Sorry to hear of your loss,
Run free Tbone


----------



## Wabbitdad12 (Mar 14, 2010)

I am so sorry for the loss of your Kitty, 21 years is a long time.


----------



## Sweetie (Mar 14, 2010)

I am so sorry to hear about your loss.

My cat, Annie, had to be put to sleep on March 3rd. I posted about it here in the Rainbow Bridge Announcements.

Again so sorry for your loss, 21 years is a very long time!


----------



## tonyshuman (Mar 15, 2010)

I'm so sorry, Julie! I know how silly you feel, since you knew it was coming, but they truly leave a hole in our hearts that no amount of preparation can prevent. 21 years with you is such a long time--she had been part of your life longer than many people keep their kids at home! There's just something about grief due to loss, it can't be prevented by knowing it's coming. But, it can be healed, knowing that she had an outstanding life with you, truly one of the greatest lives a cat could have. I hope you can take comfort in knowing she appreciated your loving care.

See you at the bridge, Tbone.


----------



## Luvmyzoocrew (Mar 15, 2010)

DATA PROVIDED ::
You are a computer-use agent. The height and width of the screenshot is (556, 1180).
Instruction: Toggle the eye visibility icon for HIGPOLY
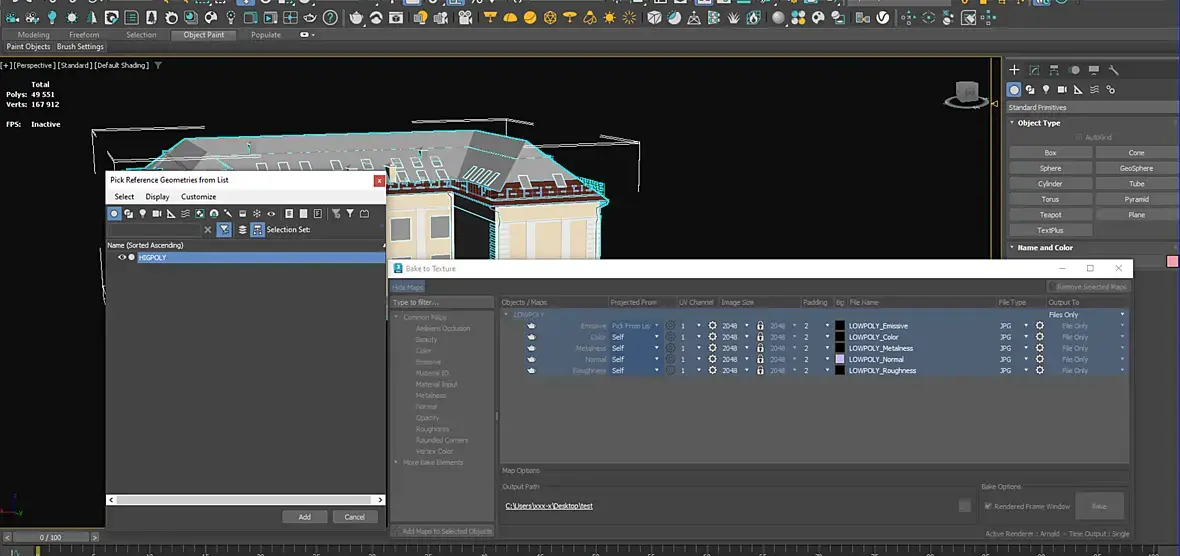coord(122,257)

THE EXERCISE ::
In the condolence thread, what was the name of the cat Sweetie had put to sleep, and on what date?

ANSWER BELOW ::
Annie, on March 3rd.